For most lifters yes. The narrow grip reduces the leverage advantage of the upper back and rear delts, so the lats and biceps do more of the work alone. Expect to do roughly 70 to 85 percent of your wide grip pull up max on the close grip version.
What is the difference between close grip pull ups and chin ups?
The grip orientation. Chin ups are supinated (palms facing you). Close grip pull ups are usually pronated (palms forward) or neutral. The supinated chin up grip allows greater biceps contribution, which is why chin ups are easier than close grip pull ups for most lifters.

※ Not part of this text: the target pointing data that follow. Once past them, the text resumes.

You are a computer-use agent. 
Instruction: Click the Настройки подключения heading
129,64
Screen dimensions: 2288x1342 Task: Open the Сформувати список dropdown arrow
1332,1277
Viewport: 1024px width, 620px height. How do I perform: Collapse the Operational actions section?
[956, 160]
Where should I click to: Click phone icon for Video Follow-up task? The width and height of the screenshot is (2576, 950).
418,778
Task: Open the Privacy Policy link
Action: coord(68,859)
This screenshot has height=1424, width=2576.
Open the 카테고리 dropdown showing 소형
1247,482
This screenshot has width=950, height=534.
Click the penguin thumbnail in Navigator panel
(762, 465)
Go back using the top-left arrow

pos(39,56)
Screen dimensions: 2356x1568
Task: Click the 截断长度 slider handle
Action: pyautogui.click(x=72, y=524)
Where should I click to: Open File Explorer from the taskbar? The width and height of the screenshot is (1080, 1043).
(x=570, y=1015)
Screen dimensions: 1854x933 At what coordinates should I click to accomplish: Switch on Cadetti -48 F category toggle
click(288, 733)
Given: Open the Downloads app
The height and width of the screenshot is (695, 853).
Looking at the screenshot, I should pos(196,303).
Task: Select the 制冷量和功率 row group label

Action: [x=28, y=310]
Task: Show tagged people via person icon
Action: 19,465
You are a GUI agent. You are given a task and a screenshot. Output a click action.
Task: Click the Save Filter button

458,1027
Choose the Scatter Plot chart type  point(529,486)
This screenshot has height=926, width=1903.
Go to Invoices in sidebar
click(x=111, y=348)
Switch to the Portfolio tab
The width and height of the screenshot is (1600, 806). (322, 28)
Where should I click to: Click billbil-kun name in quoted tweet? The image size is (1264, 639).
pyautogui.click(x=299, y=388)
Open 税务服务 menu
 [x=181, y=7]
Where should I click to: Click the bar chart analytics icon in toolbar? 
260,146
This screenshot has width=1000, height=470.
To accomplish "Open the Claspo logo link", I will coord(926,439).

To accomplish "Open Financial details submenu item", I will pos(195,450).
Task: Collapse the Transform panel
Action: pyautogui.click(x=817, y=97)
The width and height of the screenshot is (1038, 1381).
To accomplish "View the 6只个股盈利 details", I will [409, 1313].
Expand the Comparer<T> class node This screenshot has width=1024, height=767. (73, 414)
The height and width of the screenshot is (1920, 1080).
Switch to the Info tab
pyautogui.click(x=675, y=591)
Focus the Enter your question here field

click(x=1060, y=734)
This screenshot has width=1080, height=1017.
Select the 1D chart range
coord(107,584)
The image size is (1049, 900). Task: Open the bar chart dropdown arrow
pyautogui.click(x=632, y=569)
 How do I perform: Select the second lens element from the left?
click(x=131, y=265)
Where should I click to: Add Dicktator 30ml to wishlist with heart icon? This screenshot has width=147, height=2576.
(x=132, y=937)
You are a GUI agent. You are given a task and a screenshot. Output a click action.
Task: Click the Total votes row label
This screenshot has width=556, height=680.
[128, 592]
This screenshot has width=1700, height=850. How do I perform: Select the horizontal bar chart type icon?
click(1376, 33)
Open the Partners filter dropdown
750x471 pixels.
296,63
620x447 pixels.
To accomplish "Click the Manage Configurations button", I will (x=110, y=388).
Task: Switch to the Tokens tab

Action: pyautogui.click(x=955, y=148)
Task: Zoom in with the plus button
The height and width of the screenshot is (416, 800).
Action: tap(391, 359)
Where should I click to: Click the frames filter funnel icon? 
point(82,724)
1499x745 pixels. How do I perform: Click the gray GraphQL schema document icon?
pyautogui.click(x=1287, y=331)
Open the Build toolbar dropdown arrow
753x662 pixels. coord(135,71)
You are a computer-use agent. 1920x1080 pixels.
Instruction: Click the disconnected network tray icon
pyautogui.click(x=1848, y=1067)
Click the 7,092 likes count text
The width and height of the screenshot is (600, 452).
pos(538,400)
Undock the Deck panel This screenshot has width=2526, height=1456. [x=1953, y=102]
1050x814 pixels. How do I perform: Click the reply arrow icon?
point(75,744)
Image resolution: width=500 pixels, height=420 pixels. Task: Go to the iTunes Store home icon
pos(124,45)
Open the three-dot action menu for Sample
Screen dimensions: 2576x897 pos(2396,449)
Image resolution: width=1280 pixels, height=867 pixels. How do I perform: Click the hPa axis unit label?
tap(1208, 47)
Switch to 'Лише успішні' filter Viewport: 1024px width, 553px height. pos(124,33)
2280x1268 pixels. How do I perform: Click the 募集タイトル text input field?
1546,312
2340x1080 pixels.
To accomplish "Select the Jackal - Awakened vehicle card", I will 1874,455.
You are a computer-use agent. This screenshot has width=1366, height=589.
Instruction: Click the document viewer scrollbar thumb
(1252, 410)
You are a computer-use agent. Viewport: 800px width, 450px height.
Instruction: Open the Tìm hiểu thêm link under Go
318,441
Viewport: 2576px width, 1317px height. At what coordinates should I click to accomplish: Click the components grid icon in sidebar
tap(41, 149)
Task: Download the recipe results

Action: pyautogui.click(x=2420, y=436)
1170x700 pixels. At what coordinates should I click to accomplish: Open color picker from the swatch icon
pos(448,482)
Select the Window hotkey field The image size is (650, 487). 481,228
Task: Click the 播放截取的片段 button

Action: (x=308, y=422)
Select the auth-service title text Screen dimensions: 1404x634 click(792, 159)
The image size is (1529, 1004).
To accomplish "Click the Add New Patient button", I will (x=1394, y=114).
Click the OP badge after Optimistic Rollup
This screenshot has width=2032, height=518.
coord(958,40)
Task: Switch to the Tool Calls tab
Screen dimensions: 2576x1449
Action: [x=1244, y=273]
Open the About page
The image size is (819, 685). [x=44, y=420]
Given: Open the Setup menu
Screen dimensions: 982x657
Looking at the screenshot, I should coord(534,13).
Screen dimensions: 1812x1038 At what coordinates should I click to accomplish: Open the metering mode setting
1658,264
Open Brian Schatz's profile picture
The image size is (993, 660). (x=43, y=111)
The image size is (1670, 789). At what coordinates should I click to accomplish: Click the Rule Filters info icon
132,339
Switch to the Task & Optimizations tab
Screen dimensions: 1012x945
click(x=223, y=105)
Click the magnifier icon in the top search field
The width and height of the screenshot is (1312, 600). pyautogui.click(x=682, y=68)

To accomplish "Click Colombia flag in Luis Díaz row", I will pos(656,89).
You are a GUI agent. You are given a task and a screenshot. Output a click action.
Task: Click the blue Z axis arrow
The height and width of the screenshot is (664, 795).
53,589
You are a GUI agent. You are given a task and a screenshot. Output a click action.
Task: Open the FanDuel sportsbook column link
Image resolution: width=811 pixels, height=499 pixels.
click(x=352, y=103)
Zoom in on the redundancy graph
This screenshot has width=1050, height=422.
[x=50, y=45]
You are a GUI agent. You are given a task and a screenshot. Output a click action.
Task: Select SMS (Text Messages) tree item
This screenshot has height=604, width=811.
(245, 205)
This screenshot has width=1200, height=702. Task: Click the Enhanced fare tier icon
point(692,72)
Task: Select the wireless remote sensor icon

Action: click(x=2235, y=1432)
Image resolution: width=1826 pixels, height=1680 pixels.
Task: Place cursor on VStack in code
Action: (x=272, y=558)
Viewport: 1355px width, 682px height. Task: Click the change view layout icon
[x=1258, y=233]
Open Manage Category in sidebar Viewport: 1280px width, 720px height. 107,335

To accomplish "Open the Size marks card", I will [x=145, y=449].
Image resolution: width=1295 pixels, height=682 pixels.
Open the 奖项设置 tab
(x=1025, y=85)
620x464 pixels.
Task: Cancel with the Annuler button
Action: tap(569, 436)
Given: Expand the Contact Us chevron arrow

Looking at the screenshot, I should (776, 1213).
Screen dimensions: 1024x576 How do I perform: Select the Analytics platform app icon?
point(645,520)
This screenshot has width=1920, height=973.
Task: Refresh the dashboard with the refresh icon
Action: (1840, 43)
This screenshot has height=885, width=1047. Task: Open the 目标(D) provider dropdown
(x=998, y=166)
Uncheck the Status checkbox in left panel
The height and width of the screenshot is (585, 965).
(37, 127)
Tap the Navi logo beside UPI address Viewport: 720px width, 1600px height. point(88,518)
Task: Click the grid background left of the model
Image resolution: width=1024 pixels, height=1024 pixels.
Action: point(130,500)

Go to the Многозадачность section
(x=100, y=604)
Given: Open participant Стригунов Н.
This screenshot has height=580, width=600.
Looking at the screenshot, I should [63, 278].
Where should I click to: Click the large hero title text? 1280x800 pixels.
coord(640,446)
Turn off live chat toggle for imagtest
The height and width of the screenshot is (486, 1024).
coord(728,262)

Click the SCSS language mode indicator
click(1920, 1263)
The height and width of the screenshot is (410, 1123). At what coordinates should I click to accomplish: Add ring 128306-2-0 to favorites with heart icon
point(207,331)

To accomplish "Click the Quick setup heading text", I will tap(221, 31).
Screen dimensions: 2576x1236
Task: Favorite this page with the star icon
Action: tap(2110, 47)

How wide should my grip be?
Roughly shoulder width or slightly narrower. Too narrow and the wrists are forced into a difficult position with a pronated grip. Too wide and the lift becomes a standard pull up. Shoulder width or one hand width inside shoulder width is the standard close grip position.
Will close grip pull ups build lower lats?
They are one of the best exercises for lower lat development. The narrow grip lengthens the lat at the top of the rep and emphasises the fibres that insert near the iliac crest. Combined with deadlifts and rows they are the foundation of lower lat training.
Should I do them strict or with kip?
Strict for hypertrophy and strength. Kipping pull ups train conditioning and are useful in CrossFit programming. They do reduce the muscular load on the lats. If your goal is building back muscle stay strict. Use a dipping belt to add load when bodyweight reps become easy.
Why do my wrists hurt during close grip pull ups?
A narrow pronated grip places the wrists in an awkward extension. Most lifters with wrist discomfort can resolve it by switching to a close neutral grip on parallel handles. Most pull up bars have a neutral grip option for this reason. If discomfort persists, address general wrist mobility.
How often can I train close grip pull ups?
Two weekly sessions is sufficient for most lifters. Three weekly sessions is possible for advanced lifters with managed total volume. NSCA Essentials recommends at least 48 hours between sessions training the same muscle group at intensity. Daily heavy close grip pull ups produce overuse strain in most lifters.